IV. EXPERIMENTAL RESULT
The proposed ultra wide range DLL is designed and fabricated on a standard performance (SP) 65nm CMOS technology. Fig. 7 shows the layout of the proposed DLL, and its active area is 0.01 mm 2 . The operation range of the proposed DLL ranges from 500 kHz to 1GHz in typical case. The power consumption with 1.0V supply voltage is 1.8mW at 1 GHz, and is 0.11mW at 500 kHz. Each leakage delay cell can provides 67.2 ns delay in slow mode, and therefore the number of bits in the digital counter of the cycle-controlled delay unit can be reduced.
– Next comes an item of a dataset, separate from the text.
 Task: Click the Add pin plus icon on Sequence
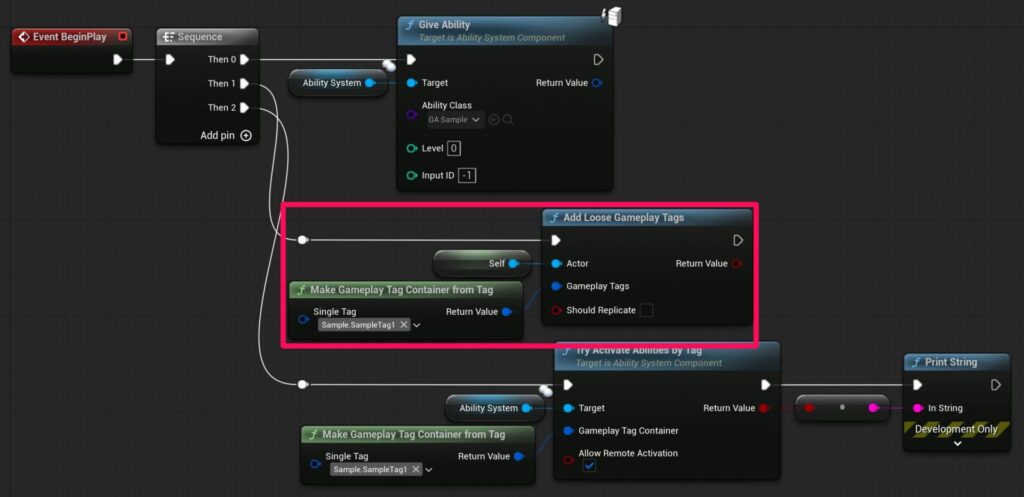tap(246, 135)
As a result, the operation frequency of the DLL can be easily extended to a very low frequency. The performance comparisons with recent wide-range DLLs are given in the Table I . The analog DLL [6] is not suitable for low-frequency operation since it has a very narrow delay controllable range in the delay line. The analog DLL [5] can be used in wide-range operation, but it needs extra I/O pins to select the desired frequency band and the ratio of charge-pump current. In mixed-mode DLL [7] , if it is applied to a very low frequency operation, there will be too many delay cells in the path selector. Hence it is not possible to use this architecture in ultra wide range operation. In digital DLL [4] with cycle-controlled delay unit, it can be used in low-frequency operation. But if ultra wide operation range is required, it is difficult to extend the delay controllable range of the cycle-controlled delay line to a very low frequency operation. As a result, the proposed DLL with leakage delay cells can work well even in ultra wide frequency range operation.
V. CONCLUSION
In this paper, a novel leakage delay cell implemented with 65nm CMOS technology is presented. The proposed leakage delay cell with cycle-controlled delay unit can easily achieve ultra wide frequency range operation. The frequency operating range of the proposed DLL is from 500 kHz to 1 GHz. It also achieves smaller chip area and lower power dissipations than previous wide-range DLLs [4] [5] [6] [7] . As a result, it is very suitable for wide-range clock deskew applications in SoC era.